Essa discussão se conecta também a processos recentes que ajudam a entender o momento internacional, com o final de 2025 marcado por uma greve geral na Itália em solidariedade ao povo palestino e em repúdio ao genocídio levado adiante por Israel, além de uma forte greve geral neste início de ano na Bolívia contra a política de ataques do governo, apontando como a crise e a resposta dos trabalhadores e da juventude estão atravessando diferentes países e se expressando de formas diversas, mas com um traço comum de enfrentamento às políticas repressivas e aos ajustes.

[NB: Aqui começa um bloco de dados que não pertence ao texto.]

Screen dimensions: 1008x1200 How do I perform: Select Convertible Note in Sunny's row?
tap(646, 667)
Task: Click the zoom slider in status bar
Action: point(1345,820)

A entrevista também passou pela conjuntura nacional frente ao ano eleitoral no Brasil, ressaltando a importância de que a esquerda radical abra uma mesa diálogo para debater pontos fundamentais em que possam convergir, não só nas eleições mais concretamente desde já:
"Em primeiro lugar, a gente se unir na luta anti-imperialista e internacionalista, o que contribui para enfrentar a extrema-direita no Brasil. A gente se unir no apoio ativo a cada uma das lutas que surgem, especialmente as greves. E da gente pautar no país a luta contra esse regime político podre e sua relação com o Estado capitalista. E eu acho que mesmo o debate eleitoral da esquerda precisa muito passar por questões desse tipo, não só pensando o programa a levantar lá na frente, se a gente vai conseguir unir as legendas dos grupos distintos, mas buscando essa luta concreta no que a gente tem acordo agora também, que são tarefas fundamentais desse momento."